| INSTRUCTIONS TO FOLLOW |
Return each line from the rows below that contains the word "Viewport". Matches must have the same capitalization.

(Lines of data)
--------------------

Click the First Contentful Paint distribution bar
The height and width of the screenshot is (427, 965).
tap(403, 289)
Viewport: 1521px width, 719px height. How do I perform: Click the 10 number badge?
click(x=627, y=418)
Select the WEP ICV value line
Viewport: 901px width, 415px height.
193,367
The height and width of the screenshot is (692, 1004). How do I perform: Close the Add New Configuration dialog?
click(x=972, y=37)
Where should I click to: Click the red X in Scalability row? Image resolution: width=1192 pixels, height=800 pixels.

--------------------

| COMPLETE OUTPUT |
Viewport: 1521px width, 719px height. How do I perform: Click the 10 number badge?
Viewport: 901px width, 415px height.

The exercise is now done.